The gardens are wonderful, ranging from secluded little woodland “rooms” to lawns, via intricate herb gardens, filled with sundials and statues. The most novel of these was the Shakespeare garden with quotes from his works referencing the various fruits and herbs arranged in geometric Box-edged beds. It was here amid the fennel, apple, pomegranate, rue, rosemary, daisies and pansies, among others, that I found the quince (right) and medlar (left)…
I’ll graff it with you, and then I shall graff it with a
medlar. Then it will be the earliest fruit i’ th’ country; for
you’ll be rotten ere you be half ripe, and that’s the right
virtue of the medlar. (As You Like It)
I must admit that I..ahem…acquired a sample of each, since they are not exactly common on the supermarket shelves these days. It may well be my only chance to sample them. Curious that such common English fruits are now considerably more foreign to us than exotics like kiwi and sharron fruit. The big question, of course, is what one is supposed to do with them.

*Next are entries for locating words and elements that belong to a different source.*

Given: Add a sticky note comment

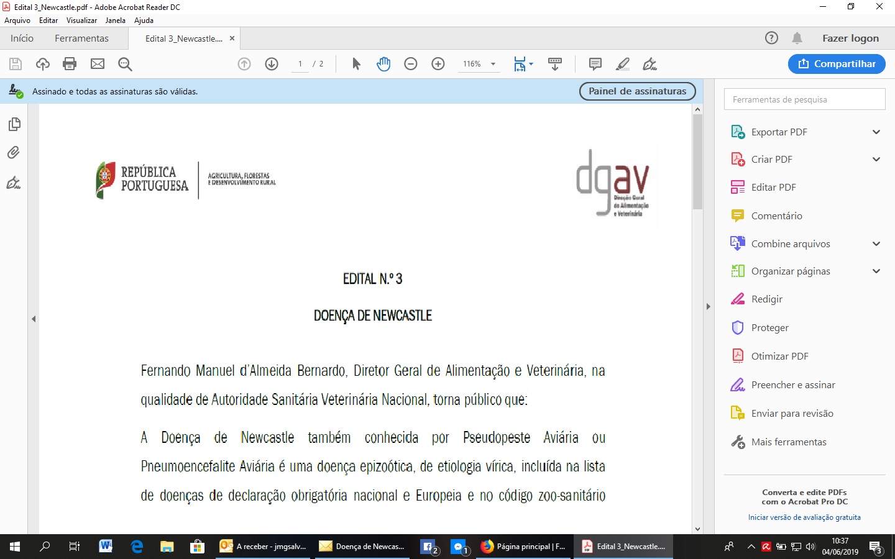Looking at the screenshot, I should [x=595, y=64].
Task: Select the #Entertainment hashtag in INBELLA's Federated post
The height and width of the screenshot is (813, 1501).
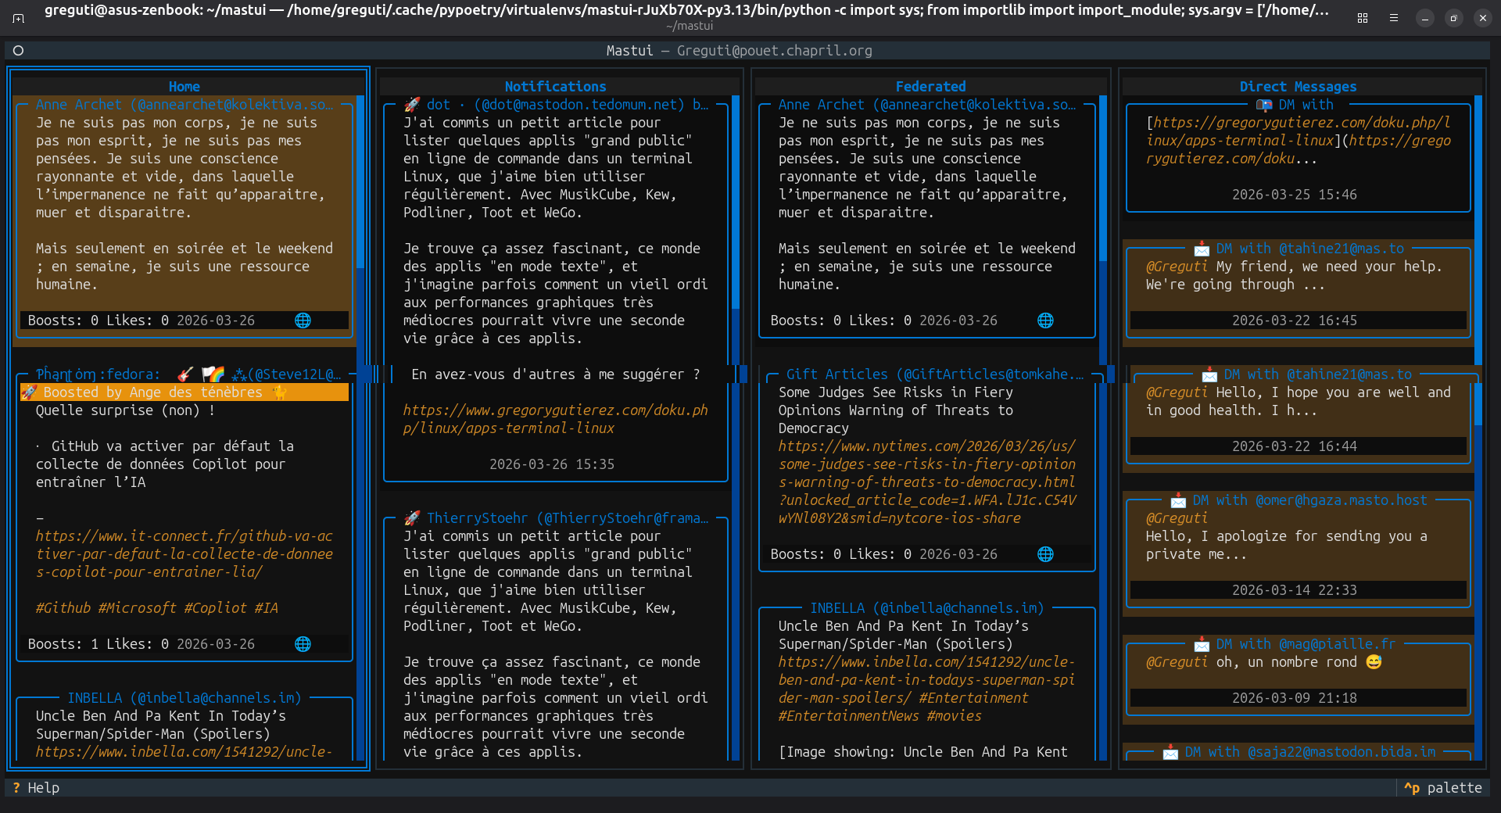Action: (973, 698)
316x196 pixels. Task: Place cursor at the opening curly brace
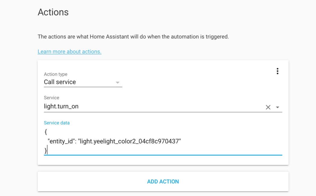[46, 132]
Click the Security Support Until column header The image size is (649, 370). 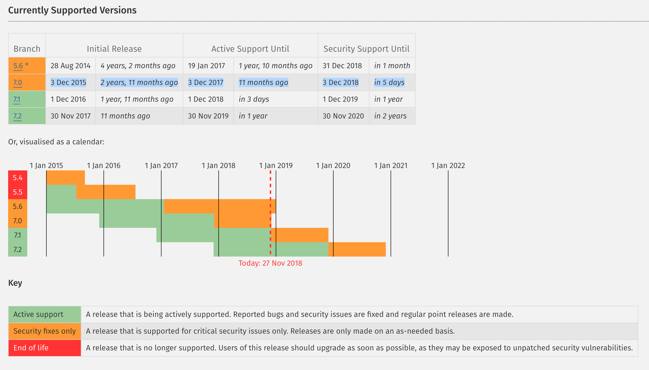coord(366,49)
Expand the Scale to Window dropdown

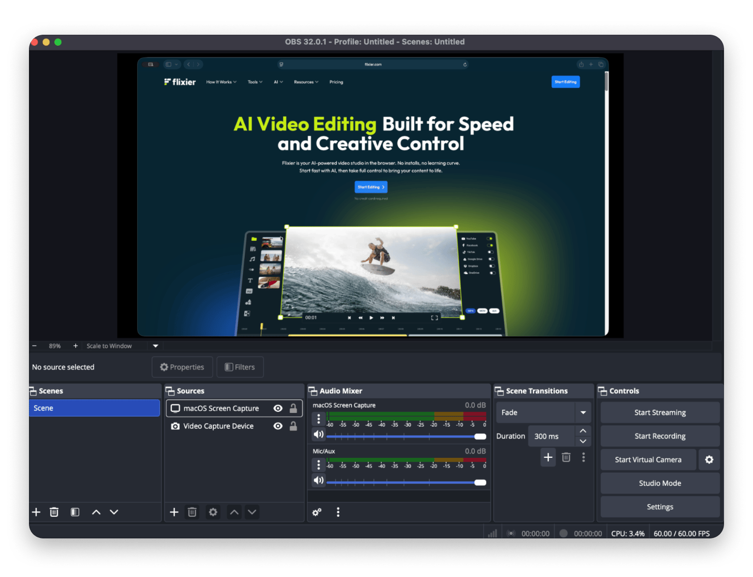click(155, 346)
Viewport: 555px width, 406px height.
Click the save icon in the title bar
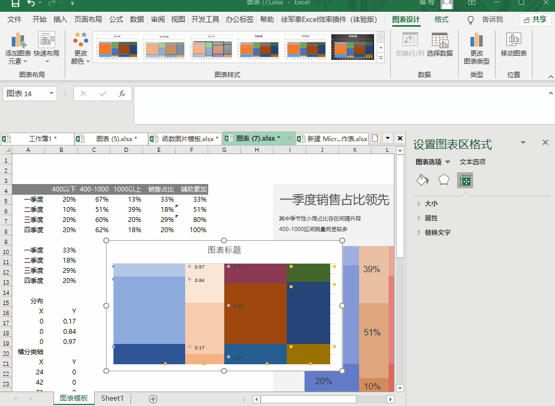(16, 4)
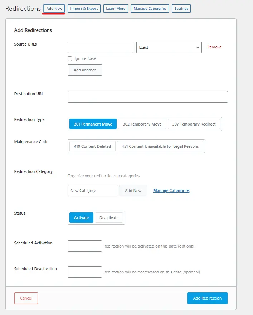Image resolution: width=253 pixels, height=315 pixels.
Task: Open the Exact match type dropdown
Action: coord(169,47)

The excellent Dorothy Hartley in Food in England has only a little to say about Medlars. The Shakespeare quote is actually quite a good guide, since it transpires that they are to be left until brown and soft (i.e., rotten) before consumption. Hartley suggests scraping out the pulp and mixing it with cream and brown sugar or baking them for a few minutes in a dish with butter and cloves like roast apples, both of which sound rather nice. She has rather more to say on the subject of Quinces and recipes include 12th c. Quince Honey, Marmalade, 14th c. pie and several 18th c. puddings and even Quince Comfits, a type of dried fruit sweet. I’m not sure I have enough Quince to make most of these, unfortunately, but may be able to come up with something.
I will report back.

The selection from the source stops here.